The discovered bunch were from the first postcards issued by British administrators of undivided India. “Students trained at my ancestor’s tol or traditional Sanskrit school later settled down as teachers in different parts of the country,” says Bhattacharya. They wrote to their teacher from their varied postings.

Bhattacharya fishes out one from the pile. It is from Chhapra in present-day Bihar. Even though the central-government-operated India Post still issues four types of postcards priced between 25 paise and Rs 6, their use is extremely limited.
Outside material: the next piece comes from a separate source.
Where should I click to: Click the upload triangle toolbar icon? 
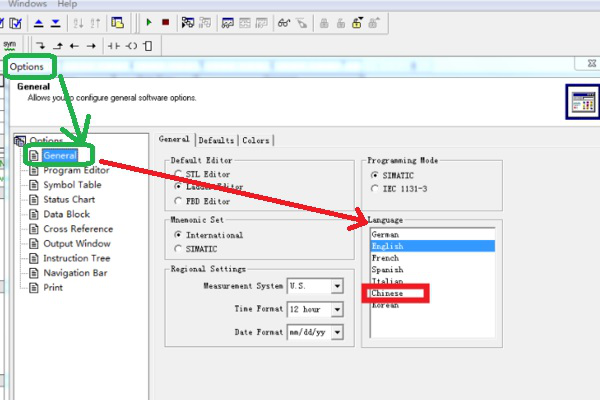[38, 22]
Most urban Indian millennials have never used a postcard.

The use of rectangular pieces of thick paper or open post sheets for writing and sending short and quick messages was first proposed in 1865 by a German postal official called Heinrich von Stephan. One side of the paper would have space for the recipient’s name and address and the other side would be reserved for a message. The sheet would be transmitted at the cheapest possible cost. The idea was initially summarily rejected as the authorities believed people would prefer a not-so-open format.

Four years later, however, Austria’s postal department introduced postcards. Within the first three months, three million postcards were printed and sold; soon other countries followed suit. By 1870, 75 million postcards were circulated in Britain. By 1879, postcards were introduced in India. Even though India had officially become a “jewel” in the British crown, postcards were inscribed with the “East India” mark.
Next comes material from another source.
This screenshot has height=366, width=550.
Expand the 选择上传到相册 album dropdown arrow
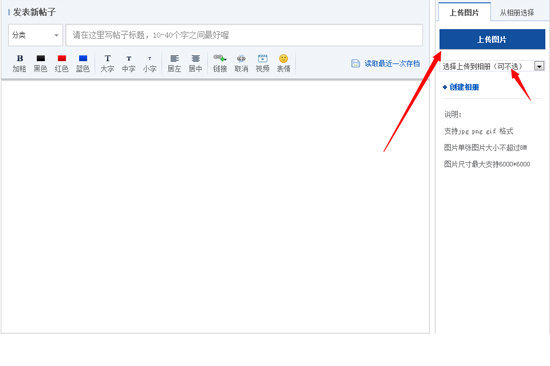tap(539, 66)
The old pile had Bhattacharya intrigued. He decided to start collecting postcards. Much later he learnt that postcard collectors like himself are called deltiologists. The term originated in 1945 in the US; it took another two decades to find its way into a dictionary.

Bhattacharya decided to focus on collecting postcards issued between 1879 and 1947. The quarter anna postcards — East India Postcards — were issued till 1899.

As Bhattacharya’s job took him to postings in different parts of India, he kept looking for postcards of the first series (1879-1899). He looked in Jaipur, Deoli, Marwar, Nagaur and Jodhpur. He says, “Whenever I heard some old haveli was being demolished, I’d rush there to rummage through discarded old papers.” He had spread the word and, usually, someone or the other tipped him ahead of a demolition. Apart from Rajasthan, he collected a cache of cards in Karaikudi,
Coimbatore and Thanjavur.

His endeavour helped him trace used and written postcards from the time of the reign of Queen Victoria (end 19th century) to King George VI’s reign (1936-1952). Apart from these, he hunted out postcards issued by native Indian rulers — the Holkars of Indore, the Nizams of Hyderabad, the Scindias of Gwalior.

Most fascinating among his collection is the postcard issued by Anchal post, an early postal service started jointly by the native states of Travancore and Cochin. The word anchal derives from the Greek word angelos meaning messenger.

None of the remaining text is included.